Условие задания :: Перепишите строки материала от строки с "Open the 差价分析 tool" до строки с "Select the Windows" включительно, заменив "Insert Image" на "Insert Picture" и не меняя больше ничего.

Материал для обработки ::
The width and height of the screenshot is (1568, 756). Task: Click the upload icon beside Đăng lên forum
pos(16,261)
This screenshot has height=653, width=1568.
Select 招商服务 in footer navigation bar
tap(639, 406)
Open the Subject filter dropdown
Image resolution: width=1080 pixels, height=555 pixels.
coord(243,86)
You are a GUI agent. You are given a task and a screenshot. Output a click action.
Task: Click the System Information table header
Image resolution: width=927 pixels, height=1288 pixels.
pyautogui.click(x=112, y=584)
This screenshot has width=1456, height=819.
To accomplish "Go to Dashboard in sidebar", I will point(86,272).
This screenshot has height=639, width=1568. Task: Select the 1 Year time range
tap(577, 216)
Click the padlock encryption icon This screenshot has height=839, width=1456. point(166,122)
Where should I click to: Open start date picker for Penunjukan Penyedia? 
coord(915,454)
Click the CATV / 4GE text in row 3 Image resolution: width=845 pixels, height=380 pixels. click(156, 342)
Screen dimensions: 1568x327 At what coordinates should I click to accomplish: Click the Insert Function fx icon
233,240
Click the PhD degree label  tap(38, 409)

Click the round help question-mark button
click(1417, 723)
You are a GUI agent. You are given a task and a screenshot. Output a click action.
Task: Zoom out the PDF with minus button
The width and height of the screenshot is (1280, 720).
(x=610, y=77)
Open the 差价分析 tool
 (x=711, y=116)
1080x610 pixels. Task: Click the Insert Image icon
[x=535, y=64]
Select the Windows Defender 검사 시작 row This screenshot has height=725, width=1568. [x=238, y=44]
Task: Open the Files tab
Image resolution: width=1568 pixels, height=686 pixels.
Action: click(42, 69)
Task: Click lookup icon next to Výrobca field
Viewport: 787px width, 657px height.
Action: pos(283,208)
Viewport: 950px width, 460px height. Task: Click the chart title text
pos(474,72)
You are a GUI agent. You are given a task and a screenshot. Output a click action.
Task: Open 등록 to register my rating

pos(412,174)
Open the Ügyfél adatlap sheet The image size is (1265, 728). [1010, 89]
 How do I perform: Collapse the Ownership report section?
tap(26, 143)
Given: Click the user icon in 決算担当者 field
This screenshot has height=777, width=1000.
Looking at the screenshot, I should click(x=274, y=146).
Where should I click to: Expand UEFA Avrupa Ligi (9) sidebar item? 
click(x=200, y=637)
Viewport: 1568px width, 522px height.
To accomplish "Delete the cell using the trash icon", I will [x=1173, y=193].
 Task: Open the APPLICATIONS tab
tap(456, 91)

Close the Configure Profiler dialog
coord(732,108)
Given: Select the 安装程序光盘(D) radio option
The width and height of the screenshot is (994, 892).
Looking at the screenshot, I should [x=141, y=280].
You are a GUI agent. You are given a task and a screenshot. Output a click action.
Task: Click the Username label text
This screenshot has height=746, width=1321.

Ответ к заданию ::
Open the 差价分析 tool
 (x=711, y=116)
1080x610 pixels. Task: Click the Insert Picture icon
[x=535, y=64]
Select the Windows Defender 검사 시작 row This screenshot has height=725, width=1568. [x=238, y=44]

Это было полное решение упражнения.